BEGIN Supplied information

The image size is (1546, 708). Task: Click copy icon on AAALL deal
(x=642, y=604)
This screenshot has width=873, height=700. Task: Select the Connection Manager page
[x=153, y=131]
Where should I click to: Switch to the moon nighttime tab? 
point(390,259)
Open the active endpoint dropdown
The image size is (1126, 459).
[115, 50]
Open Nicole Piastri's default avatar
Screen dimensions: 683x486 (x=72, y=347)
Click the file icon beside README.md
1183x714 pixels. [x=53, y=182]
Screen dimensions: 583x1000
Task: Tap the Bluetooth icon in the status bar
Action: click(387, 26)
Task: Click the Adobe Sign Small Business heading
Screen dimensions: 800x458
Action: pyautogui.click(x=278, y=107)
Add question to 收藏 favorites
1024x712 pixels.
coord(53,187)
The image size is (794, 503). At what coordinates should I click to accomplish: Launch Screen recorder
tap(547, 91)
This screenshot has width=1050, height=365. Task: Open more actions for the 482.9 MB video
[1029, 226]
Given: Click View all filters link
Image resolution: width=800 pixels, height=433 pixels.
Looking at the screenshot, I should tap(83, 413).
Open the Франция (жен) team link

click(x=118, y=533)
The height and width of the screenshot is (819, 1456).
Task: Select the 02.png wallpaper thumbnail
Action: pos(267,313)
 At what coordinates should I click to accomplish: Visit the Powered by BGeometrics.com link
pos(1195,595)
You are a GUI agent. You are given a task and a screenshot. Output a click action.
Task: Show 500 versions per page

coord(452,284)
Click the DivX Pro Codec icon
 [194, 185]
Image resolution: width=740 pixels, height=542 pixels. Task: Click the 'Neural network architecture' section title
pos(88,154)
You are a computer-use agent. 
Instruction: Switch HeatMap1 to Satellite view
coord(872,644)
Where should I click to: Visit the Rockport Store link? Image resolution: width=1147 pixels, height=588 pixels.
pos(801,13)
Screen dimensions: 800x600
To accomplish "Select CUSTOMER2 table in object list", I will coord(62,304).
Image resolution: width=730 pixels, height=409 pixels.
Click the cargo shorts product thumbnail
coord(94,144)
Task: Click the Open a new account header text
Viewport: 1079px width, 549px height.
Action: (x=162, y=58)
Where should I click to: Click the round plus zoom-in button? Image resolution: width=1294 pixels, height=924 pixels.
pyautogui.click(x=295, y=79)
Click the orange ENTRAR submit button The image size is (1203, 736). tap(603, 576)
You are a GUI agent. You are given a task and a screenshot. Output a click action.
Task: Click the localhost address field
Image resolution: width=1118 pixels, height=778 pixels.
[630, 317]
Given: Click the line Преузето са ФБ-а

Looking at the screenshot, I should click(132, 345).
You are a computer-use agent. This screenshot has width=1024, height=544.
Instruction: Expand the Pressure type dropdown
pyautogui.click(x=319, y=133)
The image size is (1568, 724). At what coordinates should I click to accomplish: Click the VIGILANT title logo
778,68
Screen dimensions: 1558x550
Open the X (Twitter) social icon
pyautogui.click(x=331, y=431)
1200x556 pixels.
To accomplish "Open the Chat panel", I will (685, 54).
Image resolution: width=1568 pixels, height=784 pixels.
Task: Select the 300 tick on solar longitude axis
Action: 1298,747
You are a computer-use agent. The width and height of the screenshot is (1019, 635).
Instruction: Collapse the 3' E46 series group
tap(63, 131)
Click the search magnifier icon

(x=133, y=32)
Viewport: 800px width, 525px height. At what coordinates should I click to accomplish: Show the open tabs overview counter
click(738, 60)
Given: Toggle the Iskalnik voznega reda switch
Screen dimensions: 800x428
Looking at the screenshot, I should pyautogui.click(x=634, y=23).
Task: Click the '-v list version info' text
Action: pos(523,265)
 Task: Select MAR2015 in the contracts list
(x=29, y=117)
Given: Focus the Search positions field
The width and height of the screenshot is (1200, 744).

END Supplied information

*Exercise:*
Every record above must be duplicated exactly.

*Response box:*
The image size is (1546, 708). Task: Click copy icon on AAALL deal
(x=642, y=604)
This screenshot has width=873, height=700. Task: Select the Connection Manager page
[x=153, y=131]
Where should I click to: Switch to the moon nighttime tab? 
point(390,259)
Open the active endpoint dropdown
The image size is (1126, 459).
[115, 50]
Open Nicole Piastri's default avatar
Screen dimensions: 683x486 (x=72, y=347)
Click the file icon beside README.md
1183x714 pixels. [x=53, y=182]
Screen dimensions: 583x1000
Task: Tap the Bluetooth icon in the status bar
Action: click(387, 26)
Task: Click the Adobe Sign Small Business heading
Screen dimensions: 800x458
Action: pyautogui.click(x=278, y=107)
Add question to 收藏 favorites
1024x712 pixels.
coord(53,187)
The image size is (794, 503). At what coordinates should I click to accomplish: Launch Screen recorder
tap(547, 91)
This screenshot has width=1050, height=365. Task: Open more actions for the 482.9 MB video
[1029, 226]
Given: Click View all filters link
Image resolution: width=800 pixels, height=433 pixels.
Looking at the screenshot, I should tap(83, 413).
Open the Франция (жен) team link

click(x=118, y=533)
The height and width of the screenshot is (819, 1456).
Task: Select the 02.png wallpaper thumbnail
Action: pos(267,313)
 At what coordinates should I click to accomplish: Visit the Powered by BGeometrics.com link
pos(1195,595)
You are a GUI agent. You are given a task and a screenshot. Output a click action.
Task: Show 500 versions per page

coord(452,284)
Click the DivX Pro Codec icon
 [194, 185]
Image resolution: width=740 pixels, height=542 pixels. Task: Click the 'Neural network architecture' section title
pos(88,154)
You are a computer-use agent. 
Instruction: Switch HeatMap1 to Satellite view
coord(872,644)
Where should I click to: Visit the Rockport Store link? Image resolution: width=1147 pixels, height=588 pixels.
pos(801,13)
Screen dimensions: 800x600
To accomplish "Select CUSTOMER2 table in object list", I will coord(62,304).
Image resolution: width=730 pixels, height=409 pixels.
Click the cargo shorts product thumbnail
coord(94,144)
Task: Click the Open a new account header text
Viewport: 1079px width, 549px height.
Action: (x=162, y=58)
Where should I click to: Click the round plus zoom-in button? Image resolution: width=1294 pixels, height=924 pixels.
pyautogui.click(x=295, y=79)
Click the orange ENTRAR submit button The image size is (1203, 736). tap(603, 576)
You are a GUI agent. You are given a task and a screenshot. Output a click action.
Task: Click the localhost address field
Image resolution: width=1118 pixels, height=778 pixels.
[630, 317]
Given: Click the line Преузето са ФБ-а

Looking at the screenshot, I should click(132, 345).
You are a computer-use agent. This screenshot has width=1024, height=544.
Instruction: Expand the Pressure type dropdown
pyautogui.click(x=319, y=133)
The image size is (1568, 724). At what coordinates should I click to accomplish: Click the VIGILANT title logo
778,68
Screen dimensions: 1558x550
Open the X (Twitter) social icon
pyautogui.click(x=331, y=431)
1200x556 pixels.
To accomplish "Open the Chat panel", I will (685, 54).
Image resolution: width=1568 pixels, height=784 pixels.
Task: Select the 300 tick on solar longitude axis
Action: 1298,747
You are a computer-use agent. The width and height of the screenshot is (1019, 635).
Instruction: Collapse the 3' E46 series group
tap(63, 131)
Click the search magnifier icon

(x=133, y=32)
Viewport: 800px width, 525px height. At what coordinates should I click to accomplish: Show the open tabs overview counter
click(738, 60)
Given: Toggle the Iskalnik voznega reda switch
Screen dimensions: 800x428
Looking at the screenshot, I should pyautogui.click(x=634, y=23).
Task: Click the '-v list version info' text
Action: pos(523,265)
 Task: Select MAR2015 in the contracts list
(x=29, y=117)
Given: Focus the Search positions field
The width and height of the screenshot is (1200, 744).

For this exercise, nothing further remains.